大鼠牙周膜I型胶原mRNA原位杂交方法的建立

　　【摘　要】　目的　建立检测大鼠牙周膜内Ⅰ型胶原mRNA表达的原位杂交方法。方法　选用大鼠为对象建立动物模型，采用地高辛标记的寡核苷酸探针的原位杂交方法。结果　阳性对照组，用有活跃Ⅰ型胶原mRNA表达的大鼠皮肤标本进行原位杂交，得到了理想的阳性结果；各阴性对照均未检测到信号。标本的信号随着PK浓度的升高而升高，大鼠牙周膜Ⅰ型胶原mRNA的表达很强。结论　所建立的原位杂交方法敏感性高，特异性高。

　　【关键词】　牙周膜；Ⅰ型胶原；原位杂交

　　牙周膜（Periodontal Ligament, PDL)是牙周组织的主要结构之一，其中胶原又是PDL的主要成份。牙周胶原在牙周改建中起着要作用。PDL中有Ⅰ、Ⅲ、Ⅴ、Ⅵ、Ⅶ、Ⅷ型胶原，其中Ⅰ型胶原最多，占胶原量的85％〔1，2〕。可以说牙周膜的改建在很大程度上取决于Ⅰ型胶原的改建。Ⅰ型胶原给PDL提供抗张强度，使牙齿能承受咀嚼压力。已有学者用免疫组化法定位了Ⅰ型胶原在PDL中的表达〔3〕。20世纪90年代，学者们开始用分子生物学的手段来研究牙周胶原的代谢，所涉及的方法有原位杂交（In Situ Hybridization, ISH),RNA转移斑点法等〔4．5，6〕。其中最常见的是原位杂交。ISH是将组织化学与分子生物学技术相结合用以检测和定位核酸的技术。

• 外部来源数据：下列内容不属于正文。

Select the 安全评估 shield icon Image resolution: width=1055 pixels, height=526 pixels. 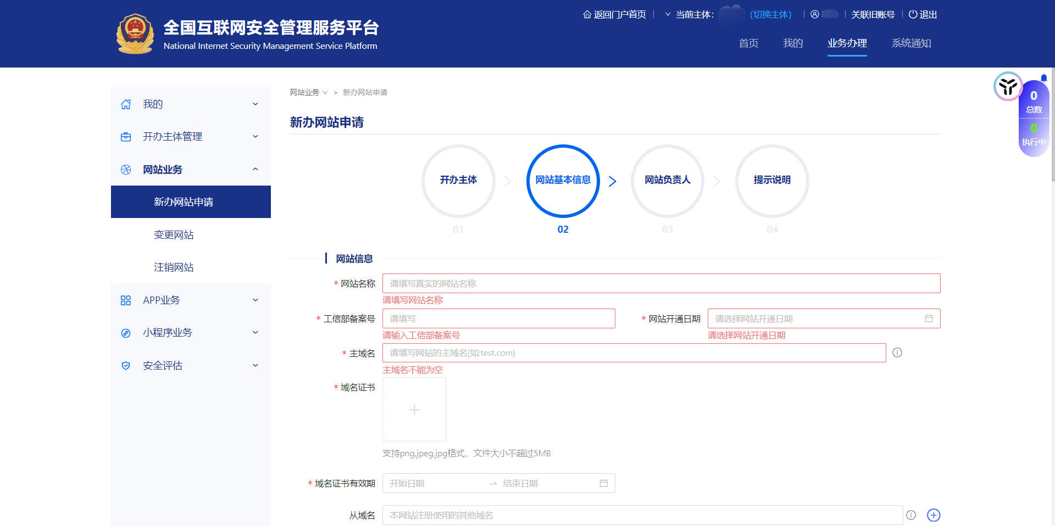(126, 365)
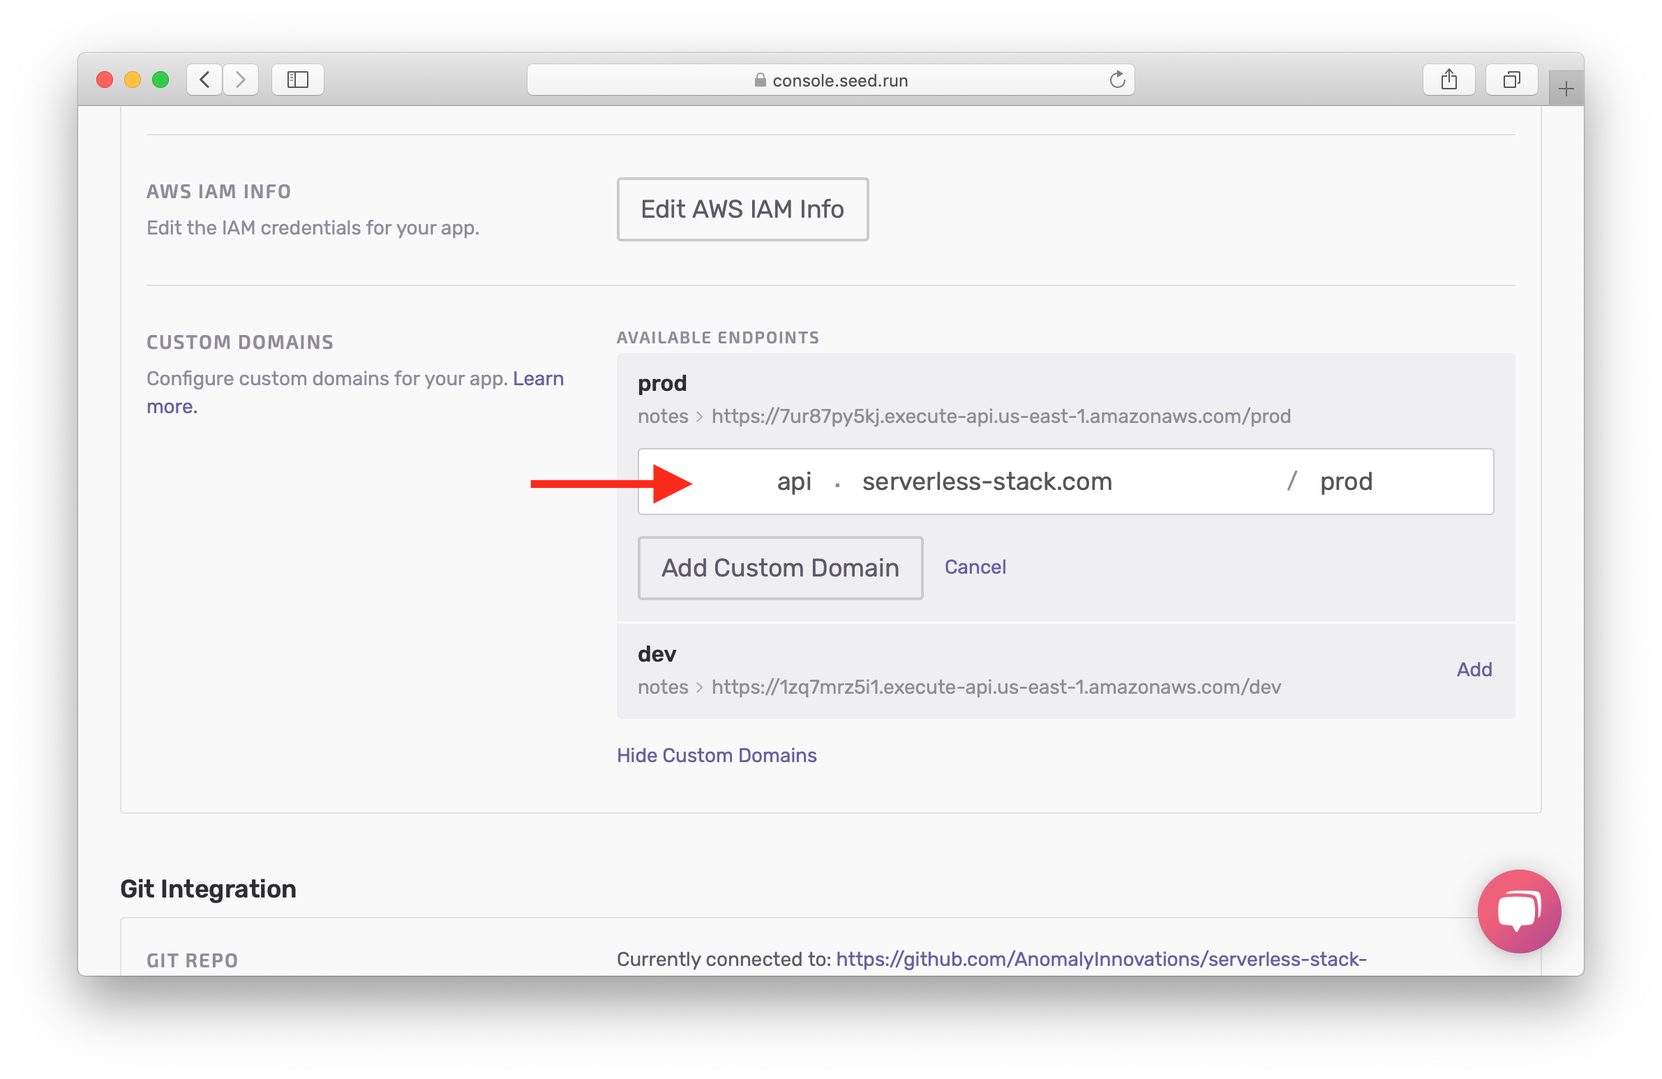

它利用了核酸分子的碱基互补配对性，用一标记的核酸探针去检测与之很高，可以在基因水平和转录水平进行检测。

　　用ISH法可以在转录水平特异性地检测各种生理及病理情况下牙周膜内Ⅰ型胶原mRNA表达的变化情况，为牙周膜的相关研究提供了一种有效、可靠的检测方法，但目前国内尚未见关于用原位杂交（ISH）法检测牙周膜内Ⅰ型胶原mRNA表达的报道。本实验以雄性Wistar大鼠为对象，建立了检测大鼠牙周膜内Ⅰ型胶原mRNA表达的原位杂交方法，其基本步骤也适用于其它种属的动物及其它mRNA。

材料与方法

　　1.　标本制备

　　选用80只体重为250±20g的雄性Wistar成年大鼠，给大鼠注射过量麻药后，左心室用4％多聚甲醛灌注。解剖出下颌骨，仅保留磨牙区骨段，浸泡于4％多聚甲醛中再固定6小时。将标本移入脱钙液（含0.7g/L EDTA， 8mg/L 酒石酸钠钾，0.14g/L 酒石酸钠，99.2ml/L HCL）中4℃保存两周。洗净脱钙液，梯度乙醇脱水，石蜡包埋。每个下颌骨标本切3张组织切片，厚度一律控制为5μm，裱于经硅化处理的玻片上。

　　2.　探针的制备与标记

　　采用长度为39个碱基的反意义寡核苷酸探针，序列为：5’-GCC GTC TTC AGA GCT GTA AAC GTG GAG GCA AGG AGT CCC-3’。用地高辛寡核苷酸加尾试剂盒将地高辛精11-dUTP标记到寡核苷酸的3’末端。

　　3.　原位杂交

　　常规二甲苯脱蜡，梯度酒精至水（Depc水）；0.2MHC1中浸泡20分钟，Depc水洗；加入50μg/ml蛋白酶K， 37℃孵育20分钟，PBS洗；0.2％甘氨酸PBS溶液浸泡20分钟，PBS洗；4％多聚甲醛的PBS溶液后固定20分钟，PBS洗；0.25％乙酸酐、0.1M三乙醇胺溶液浸泡10分钟，PBS洗；酒精梯度脱水，空气中干燥1小时；准备杂交缓冲液：0.125mg/mlSSDNA、0.25mg/ml tRNA、50％甲酰胺、12.5％硫酸葡聚糖，104℃干浴10分钟后自然冷却到室温，再加入适量DTT，备用；将标记好的探针用探针稀释液配至10μg/ml，再与杂交缓冲液以1∶5的比例混匀成杂交液；滴加预杂交液，42℃孵育2小时；倾去预杂交液，滴加杂交液，加盖玻片，42℃孵育16小时。

　　4.　杂交信号的检测

　　将玻片移到预热到37℃的甲酰胺溶液中摇动浸洗5分钟，至盖玻片脱落；用2×SSC在37℃水浴中振动清洗两次（15分钟及30分钟）；用0.2×SSC在47℃水浴中振动清洗两次（15分钟及30分钟）1×马来酸缓冲液洗10分钟，室温；滴加阻断剂，30分钟，室温；滴加新鲜配制的1∶1000抗地高辛碱性磷酸酶，37℃中孵育3小时；马来酸缓冲液洗后滴加检测缓冲液；滴加1∶50的NBT/BCIP，25℃避光显色13小时，自来水冲洗；2％甲基绿复染；切片干燥，二甲苯透明，加拿大胶封片。